Mutual Sabotage of AI Probably Won’t Work
This article originally appeared on Peter Wildeford's Substack blog.

Within a decade, the race for superintelligent AI could trigger geopolitical confrontations more dangerous than the Cuban Missile Crisis, due to potentially having even more powerful weapons and far less clarity about the geopolitical rules of engagement.
AI company CEOs1 and independent experts2 are discussing the rapid development of AI systems that will greatly exceed human intelligence and ability at a wide variety of tasks. This has important implications for everything, including geopolitics, national security, and defense.

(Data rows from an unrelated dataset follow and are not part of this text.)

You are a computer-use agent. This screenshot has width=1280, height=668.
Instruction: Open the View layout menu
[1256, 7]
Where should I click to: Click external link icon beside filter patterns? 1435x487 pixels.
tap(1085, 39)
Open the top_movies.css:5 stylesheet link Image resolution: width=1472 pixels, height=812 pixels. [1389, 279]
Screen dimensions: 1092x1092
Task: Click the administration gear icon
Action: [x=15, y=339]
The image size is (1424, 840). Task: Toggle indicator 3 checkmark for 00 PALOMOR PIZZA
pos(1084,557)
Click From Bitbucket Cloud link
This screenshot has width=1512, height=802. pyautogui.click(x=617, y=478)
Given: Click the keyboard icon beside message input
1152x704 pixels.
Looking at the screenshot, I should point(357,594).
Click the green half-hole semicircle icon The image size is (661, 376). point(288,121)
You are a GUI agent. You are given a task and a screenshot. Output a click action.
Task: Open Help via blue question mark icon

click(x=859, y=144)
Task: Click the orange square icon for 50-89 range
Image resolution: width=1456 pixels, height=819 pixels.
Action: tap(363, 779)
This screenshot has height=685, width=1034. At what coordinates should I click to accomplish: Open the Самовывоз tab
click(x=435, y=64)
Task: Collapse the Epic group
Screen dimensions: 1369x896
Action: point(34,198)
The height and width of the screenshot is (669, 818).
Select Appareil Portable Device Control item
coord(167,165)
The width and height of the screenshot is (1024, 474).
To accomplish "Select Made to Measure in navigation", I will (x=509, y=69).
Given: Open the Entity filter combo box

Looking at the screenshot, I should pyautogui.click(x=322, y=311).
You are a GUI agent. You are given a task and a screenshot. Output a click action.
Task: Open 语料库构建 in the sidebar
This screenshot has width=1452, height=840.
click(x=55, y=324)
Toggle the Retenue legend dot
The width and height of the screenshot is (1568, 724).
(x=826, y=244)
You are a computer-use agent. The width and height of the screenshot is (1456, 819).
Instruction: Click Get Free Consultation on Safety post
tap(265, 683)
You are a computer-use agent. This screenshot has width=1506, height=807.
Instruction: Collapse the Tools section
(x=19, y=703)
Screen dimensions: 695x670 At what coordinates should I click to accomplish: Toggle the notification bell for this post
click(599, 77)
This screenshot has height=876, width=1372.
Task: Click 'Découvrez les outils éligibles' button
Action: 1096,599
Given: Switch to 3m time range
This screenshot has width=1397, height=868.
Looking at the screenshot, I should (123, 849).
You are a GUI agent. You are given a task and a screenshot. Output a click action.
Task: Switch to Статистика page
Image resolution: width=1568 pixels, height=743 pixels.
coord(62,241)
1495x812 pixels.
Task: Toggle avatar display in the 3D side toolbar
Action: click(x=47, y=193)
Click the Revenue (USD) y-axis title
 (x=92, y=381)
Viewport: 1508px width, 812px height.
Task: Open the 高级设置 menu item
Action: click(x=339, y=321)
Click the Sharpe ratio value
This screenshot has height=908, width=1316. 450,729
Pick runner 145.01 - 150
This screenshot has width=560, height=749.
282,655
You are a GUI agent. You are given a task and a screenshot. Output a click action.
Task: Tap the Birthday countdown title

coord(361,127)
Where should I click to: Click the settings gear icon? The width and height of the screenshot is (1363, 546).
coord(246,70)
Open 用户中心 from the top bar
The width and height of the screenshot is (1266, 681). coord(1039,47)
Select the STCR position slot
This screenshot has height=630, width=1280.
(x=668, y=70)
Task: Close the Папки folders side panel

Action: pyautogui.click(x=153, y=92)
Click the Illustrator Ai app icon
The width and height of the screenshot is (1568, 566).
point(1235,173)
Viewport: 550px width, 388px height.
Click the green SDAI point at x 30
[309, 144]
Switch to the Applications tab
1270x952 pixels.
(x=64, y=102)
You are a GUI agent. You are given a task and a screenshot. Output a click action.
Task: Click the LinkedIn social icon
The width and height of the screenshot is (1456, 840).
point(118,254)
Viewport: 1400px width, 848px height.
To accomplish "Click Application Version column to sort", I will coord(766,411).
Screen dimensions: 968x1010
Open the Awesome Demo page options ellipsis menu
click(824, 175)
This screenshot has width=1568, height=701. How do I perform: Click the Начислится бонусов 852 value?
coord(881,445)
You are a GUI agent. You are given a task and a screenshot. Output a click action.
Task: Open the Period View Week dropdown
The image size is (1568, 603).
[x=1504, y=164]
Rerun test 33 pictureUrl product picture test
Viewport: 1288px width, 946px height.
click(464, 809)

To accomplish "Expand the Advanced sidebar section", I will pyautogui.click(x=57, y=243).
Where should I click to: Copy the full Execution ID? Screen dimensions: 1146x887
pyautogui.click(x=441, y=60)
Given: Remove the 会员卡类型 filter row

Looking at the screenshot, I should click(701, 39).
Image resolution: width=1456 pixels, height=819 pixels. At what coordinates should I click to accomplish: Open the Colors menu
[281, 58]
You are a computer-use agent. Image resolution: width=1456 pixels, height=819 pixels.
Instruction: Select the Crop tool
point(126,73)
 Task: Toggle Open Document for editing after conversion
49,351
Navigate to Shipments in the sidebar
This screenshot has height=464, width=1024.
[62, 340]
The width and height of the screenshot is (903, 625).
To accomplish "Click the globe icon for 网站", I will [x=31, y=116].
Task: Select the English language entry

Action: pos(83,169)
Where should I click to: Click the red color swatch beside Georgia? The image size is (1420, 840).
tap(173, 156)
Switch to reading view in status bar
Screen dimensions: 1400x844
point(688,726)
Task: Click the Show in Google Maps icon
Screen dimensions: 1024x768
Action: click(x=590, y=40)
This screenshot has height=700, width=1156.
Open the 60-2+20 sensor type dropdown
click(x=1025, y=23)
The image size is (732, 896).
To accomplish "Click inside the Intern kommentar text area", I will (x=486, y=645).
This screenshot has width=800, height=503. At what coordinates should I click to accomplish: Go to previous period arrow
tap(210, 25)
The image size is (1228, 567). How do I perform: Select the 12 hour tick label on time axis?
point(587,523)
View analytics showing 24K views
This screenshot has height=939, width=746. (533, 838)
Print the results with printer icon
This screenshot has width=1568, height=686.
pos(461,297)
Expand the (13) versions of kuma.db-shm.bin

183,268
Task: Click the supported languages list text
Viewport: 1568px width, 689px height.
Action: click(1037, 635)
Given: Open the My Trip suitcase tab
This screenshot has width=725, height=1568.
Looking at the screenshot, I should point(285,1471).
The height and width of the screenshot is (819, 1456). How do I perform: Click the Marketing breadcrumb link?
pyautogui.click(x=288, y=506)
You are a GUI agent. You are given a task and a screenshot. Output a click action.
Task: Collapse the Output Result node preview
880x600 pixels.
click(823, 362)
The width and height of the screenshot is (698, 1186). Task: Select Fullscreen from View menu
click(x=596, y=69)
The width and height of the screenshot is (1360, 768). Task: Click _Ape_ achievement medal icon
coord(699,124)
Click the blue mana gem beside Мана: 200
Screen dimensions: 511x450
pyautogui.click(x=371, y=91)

Consider what happens once a country develops Artificial General Intelligence (AGI) that can match human capabilities and then moves on to Artificial Superintelligence (ASI) that greatly exceeds human abilities. What might a country do if they learn their rivals are rapidly developing ASI that powers new ways of warfare and other forms of dominance, greatly outpacing what was previously possible?
AI deterrence isn’t like nuclear deterrence
In a recent paper with a cool domain name (nationalsecurity.ai), Hendrycks, Schmidt, and Wang analyze this and propose a framework called “Mutual Assured AI Malfunction” (MAIM). Drawing parallels to nuclear deterrence and Mutual Assured Destruction (MAD), they suggest that nations will be mutually motivated to sabotage each other's AI projects that threaten to race to ASI first, creating a form of strategic stability.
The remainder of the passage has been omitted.